I've had it with holding my tongue in such situations by this point. If people don't speak up, some people don't seem capable of realising that joking about bullying minority groups isn't funny. And then they are shocked later on when someone flips out and tells them it's not acceptable because they genuinely had no idea it was upsetting everyone. It's a conversation we all need to be hearing until it's second nature. And when we hear that something we do is causing hurt, we need to be able to dig deep and ask whether doing that thing is really worth another person's tears. Sometimes we'll still choose to do it anyway, but it's better to have that moment of soul-searching instead of fast-tracking straight to the defensiveness.
If people are going to cry over obviously spurious things then they should clearly be ignored, but there's a massive grey area between 'things that are obviously offensive to me even though I'm not affected' and 'things that literally nobody finds offensive unless they're trolling'. For things like the cosplay, it only takes a couple of seconds to Google to check whether it's still considered insensitive. I honestly find it hard to believe that she was even able to search for techniques for achieving the look without tripping over a hundred or so 'don't black up your skin for cosplay' posts written by exasperated American bloggers.
It is hard to understand ignorance when we are all living in a world where we can easily access other viewpoints.
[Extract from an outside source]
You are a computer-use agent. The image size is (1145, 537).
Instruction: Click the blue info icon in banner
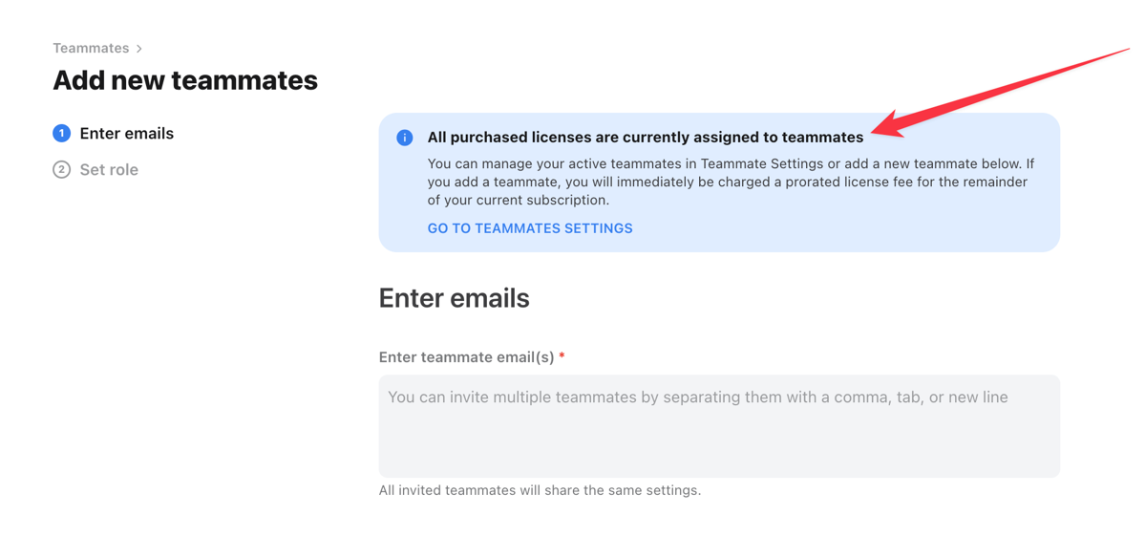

To use an example from my own personal experience, when I was growing up it was considered perfectly acceptable for children to make fun of East Asian stereotypes in the playground at school - I'm pretty sure even the teachers joined in. I felt it was nasty at the time but it was normalised and I was virtually mute as a kid so I never queried it. That kind of stuff makes my younger non-white relatives cry themselves to sleep at night and constantly ask why they are treated like they are inferior to their schoolmates. They aren't snowflakes; the kids who think their right to be racist without repercussions is more important than someone else's right to belong are the ones who are snowflakes. The kids from earlier generations weren't any less hurt by that stuff.
Personally, I'm inclined to believe that people have become more audible more than they have become more sensitive. There are indisputably cases of people getting offended for the sake of being offended (and other being counter-offended for the exact same reason), but at the same time there are a million stories of people living with casual racism/sexism/abuse in the 'good old days' before actions had social consequences, and I'm not sure that the experience has ever been character building or fun. It was a paradise for those who were not being picked on and a constant barrage of microaggressions for everyone else. I know I swallowed a lot of my own discomfort on a regular basis and I'm lucky enough to have avoided a good amount of the nonsense other people have to live through. Partly by virtue of my comfortable upbringing, partly by general avoidance of other human beings and overwhelmingly by luck.